Attività culturali e simili
L'art. 4, 2° comma, della legge n. 977 del 1967, così come sostituito dall'art. 6 del decreto legislativo in esame, prevede che l'impiego dei bambini e degli adolescenti in attività lavorative di carattere culturale, artistico, sportivo o pubblicitario e nel settore dello spettacolo debba essere preventivamente autorizzato dalle Direzioni Provinciali del Lavoro competenti per territorio, secondo le modalità di cui al D.P.R. 365/94, per assicurare l'integrità psico-fisica e la moralità del minore che costituiscono alcune delle condizioni alle quali è subordinato il rilascio del provvedimento.
E' disponibile il
facsimile di istanza del suddetto provvedimento.


Lavorazioni vietate
La nuova disciplina (art.7) vieta l'adibizione degli adolescenti ad una serie di attività elencate nell'allegato I, che distingue tra esposizioni ad agenti chimici, fisici e biologici e processi e lavori.

Con riguardo ai singoli agenti si fa presente:
a) Rumore
Il divieto di esposizione al rumore non opera automaticamente ma discende dalla valutazione dei rischi e scatta a partire da un livello di 80 dbA.
b) Agenti chimici
Il divieto assoluto riguarda l'esposizione agli agenti etichettati come molto tossici, tossici, corrosivi, esplosivi ed estremamente infiammabili, per gli agenti nocivi ed irritanti il divieto vige solo per quelli etichettati con le frasi di rischio.

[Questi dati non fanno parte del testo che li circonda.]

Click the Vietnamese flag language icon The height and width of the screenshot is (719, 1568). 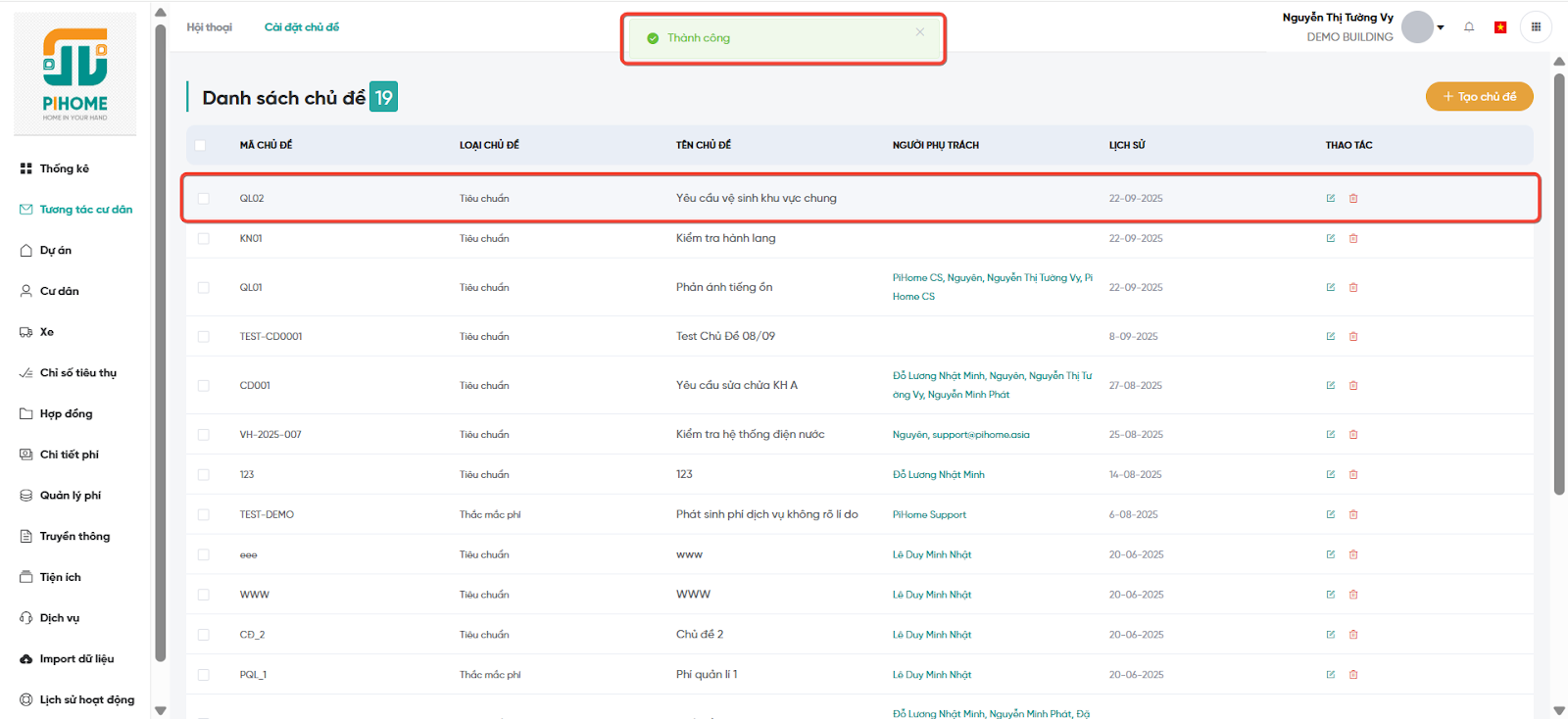(1499, 27)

Per ciò che concerne i divieti riferiti a processi e lavori, si fa presente che solo alcuni divieti sono stati introdotti dalla direttiva europea e quindi dal decreto di recepimento, mentre la maggior parte è stata ripresa dalla previgente legislazione.
In ogni caso per tutte le lavorazioni elencate, è prevista la possibilità di derogare ai suddetti divieti per scopi didattici e di formazione professionale.

Per il contratto di apprendistato peraltro, sarà cura delle Direzioni Provinciali del Lavoro valutare, di volta in volta, la sussistenza di tali presupposti non solo in sede di emanazione del provvedimento autorizzatorio, ma anche nel corso dello svolgimento del rapporto stesso.


Sorveglianza sanitaria
In via generale, i minori hanno l'obbligo di una visita medica preassuntiva e di visite mediche periodiche da effettuare, a cura del datore di lavoro, presso la A.S.L. territorialmente competente.


Lavoro notturno
Il lavoro notturno particolarmente gravoso, specie nell'età giovanile, è vietato per un periodo di almeno dodici ore consecutive comprendenti l'arco di tempo che va dalle ore 22 alle ore 6 o dalle ore 23 alle ore 7, indipendentemente dall'ora di inizio dell'attività lavorativa.

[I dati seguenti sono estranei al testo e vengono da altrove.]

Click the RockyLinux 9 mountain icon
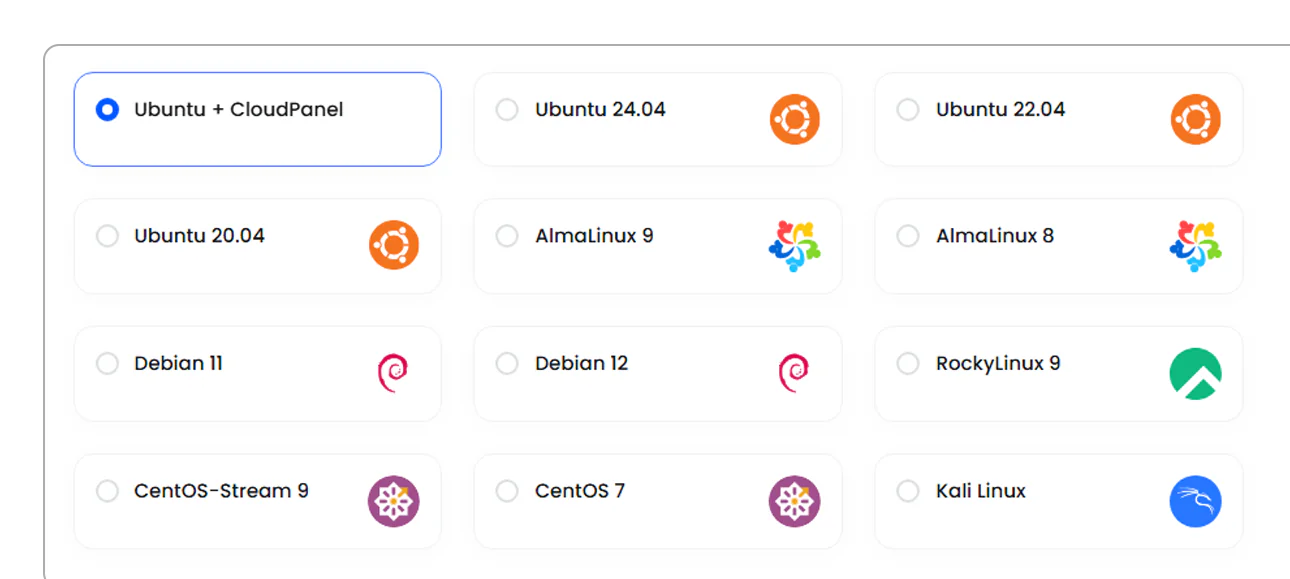Viewport: 1290px width, 579px height. (x=1195, y=373)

Unica eccezione è il caso di forza maggiore - purché il minore abbia almeno 16 anni - che ostacola il funzionamento dell'azienda. In tal caso, però, il datore di lavoro deve darne immediata comunicazione alla Direzione Provinciale del Lavoro, indicando la causa ritenuta di forza maggiore, i nominativi dei minori impiegati e le ore per cui sono stati impiegati.

Spetta in tal caso al minore, un equivalente periodo di riposo compensativo che deve essere fruito entro tre settimane, oltre alle maggiorazioni retributive.

Permane la deroga fino alle ore 24 per il lavoro nello spettacolo, esteso ora alle attività a carattere culturale, artistico e sportivo; in tale ipotesi il minore deve godere di un periodo di riposo notturno di almeno quattordici ore consecutive.


Riposo settimanale
I minori hanno diritto ad un periodo di riposo settimanale di almeno due giorni, se possibile consecutivi, e comprendenti la domenica; tale periodo può essere ridotto, per comprovate ragioni di ordine tecnico ed organizzativo, ma non può essere inferiore a 36 ore consecutive, salvo che in caso di attività caratterizzate da periodi di lavoro frazionati o di breve durata nella giornata.